Bisnis.com, JAKARTA - Dinasti politik dalam Pemilihan Kepala Daerah merupakan refleksi praktik dinasti di partai politik.
Hal tersebut ditekankan oleh Direktur Eksekutif Perkumpulan untuk Pemilu dan Demokrasi (Perludem) Titi Anggraini dalam diskusi virtual bertajuk Pilkada antara Dinasti dan Calon Tunggal.
"Dinasti di Pilkada refleksi praktik dinasti di partai politik. Jadi hanya meneruskan saja, biasanya ini terkait dengan kekuasaan modal di partai politik," kata Titi, Selasa (4/8/2020).
Padahal, menurut Titi, pilkada kali ini seharusnya menjadi medium bagi rakyat untuk mendapatkan pemimpin yang mumpuni menangani krisis. Titi pun berharap partai-partai politik tidak memaknai Pilkada 2020 secara pragmatis.
Untuk itu, lanjutnya, perlu ada demokratisasi internal di partai politik. Menurut Titi, perlu ada penguatan dana negara untuk pembiayaan partai. Selain itu rekrutmen atau pemilihan internal juga harus kompetitif.
"Alokasi 30 persen dana negara untuk kaderisasi dan rekrutmen politik perempuan," kata Titi.
Baca Juga
Mengenai isu dinasti politik di Pilkada 2020, PDI-P diketahui mengusung putra sulung Presiden Joko Widodo, Gibran Rakabuming Raka, di Pilkada Solo.
Selain Gibran, PDI-P mengusung putra Sekretaris Kabinet Pramono Anung, Hanindhito Himawan Pramana di Pilkada Kediri.
Adapula Siti Nur Azizah Ma'ruf yang diusung Partai Demokrat dan PKS di Pilkada Tangerang Selatan. Nur Azizah merupakan putri Wakil Presiden Ma'ruf Amin.

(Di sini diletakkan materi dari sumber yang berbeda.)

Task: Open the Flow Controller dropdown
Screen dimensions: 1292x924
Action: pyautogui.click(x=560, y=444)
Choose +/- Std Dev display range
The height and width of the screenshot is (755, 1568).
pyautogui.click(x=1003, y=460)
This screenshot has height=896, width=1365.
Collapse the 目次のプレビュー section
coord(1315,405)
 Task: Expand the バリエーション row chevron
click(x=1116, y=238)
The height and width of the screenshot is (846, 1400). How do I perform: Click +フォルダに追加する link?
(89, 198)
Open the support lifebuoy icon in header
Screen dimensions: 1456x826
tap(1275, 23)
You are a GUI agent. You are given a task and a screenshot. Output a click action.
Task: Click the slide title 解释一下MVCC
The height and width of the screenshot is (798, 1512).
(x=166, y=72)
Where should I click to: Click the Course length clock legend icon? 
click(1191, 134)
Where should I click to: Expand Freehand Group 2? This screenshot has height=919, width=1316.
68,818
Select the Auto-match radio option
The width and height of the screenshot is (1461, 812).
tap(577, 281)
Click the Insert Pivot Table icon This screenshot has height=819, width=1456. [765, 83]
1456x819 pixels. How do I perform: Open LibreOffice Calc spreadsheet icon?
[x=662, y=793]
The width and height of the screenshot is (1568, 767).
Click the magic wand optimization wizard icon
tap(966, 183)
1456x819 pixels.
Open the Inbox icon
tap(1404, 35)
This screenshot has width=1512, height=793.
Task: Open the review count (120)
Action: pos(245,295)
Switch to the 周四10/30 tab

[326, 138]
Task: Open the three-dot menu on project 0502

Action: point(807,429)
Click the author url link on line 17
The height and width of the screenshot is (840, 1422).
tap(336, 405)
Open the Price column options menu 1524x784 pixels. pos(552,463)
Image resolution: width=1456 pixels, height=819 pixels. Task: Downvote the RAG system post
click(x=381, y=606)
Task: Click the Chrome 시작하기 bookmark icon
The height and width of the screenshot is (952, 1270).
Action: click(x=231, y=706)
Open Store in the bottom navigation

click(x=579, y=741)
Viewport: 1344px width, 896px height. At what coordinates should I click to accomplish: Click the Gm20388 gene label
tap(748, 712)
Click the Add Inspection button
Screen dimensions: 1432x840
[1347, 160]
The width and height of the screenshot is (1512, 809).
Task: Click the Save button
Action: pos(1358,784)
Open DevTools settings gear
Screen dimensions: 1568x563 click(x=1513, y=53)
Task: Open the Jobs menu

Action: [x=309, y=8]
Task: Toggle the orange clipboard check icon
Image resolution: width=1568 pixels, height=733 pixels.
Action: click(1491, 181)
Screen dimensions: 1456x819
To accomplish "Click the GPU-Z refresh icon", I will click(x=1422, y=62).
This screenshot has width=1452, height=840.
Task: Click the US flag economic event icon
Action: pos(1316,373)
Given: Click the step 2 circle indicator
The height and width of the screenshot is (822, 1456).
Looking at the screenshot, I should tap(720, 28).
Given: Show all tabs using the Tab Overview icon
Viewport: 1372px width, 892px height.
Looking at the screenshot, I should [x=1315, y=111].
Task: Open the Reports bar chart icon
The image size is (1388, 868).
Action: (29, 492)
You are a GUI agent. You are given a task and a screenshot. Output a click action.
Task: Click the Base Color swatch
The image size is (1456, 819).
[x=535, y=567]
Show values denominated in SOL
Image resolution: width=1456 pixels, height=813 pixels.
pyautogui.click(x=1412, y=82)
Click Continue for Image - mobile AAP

Titi mengatakan Pilkada 2020 yang digelar di tengah pandemi Covid-19 ini berbiaya sangat mahal. Pelaksanaannya pun rumit. Karena itu, menurut dia, akan sangat mengecewakan jika calon yang dihadirkan hanya sekadar mengandalkan kekerabatan dengan orang tertentu.
"Sayang sekali, sangat membebani negara kalau calon yang dihadirkan sudahlah politik kekerabatan, kapasitasnya tidak memadai untuk memimpin daerah di masa krisis, dan paling ironis kalau sampai kotak kosong," ujarnya.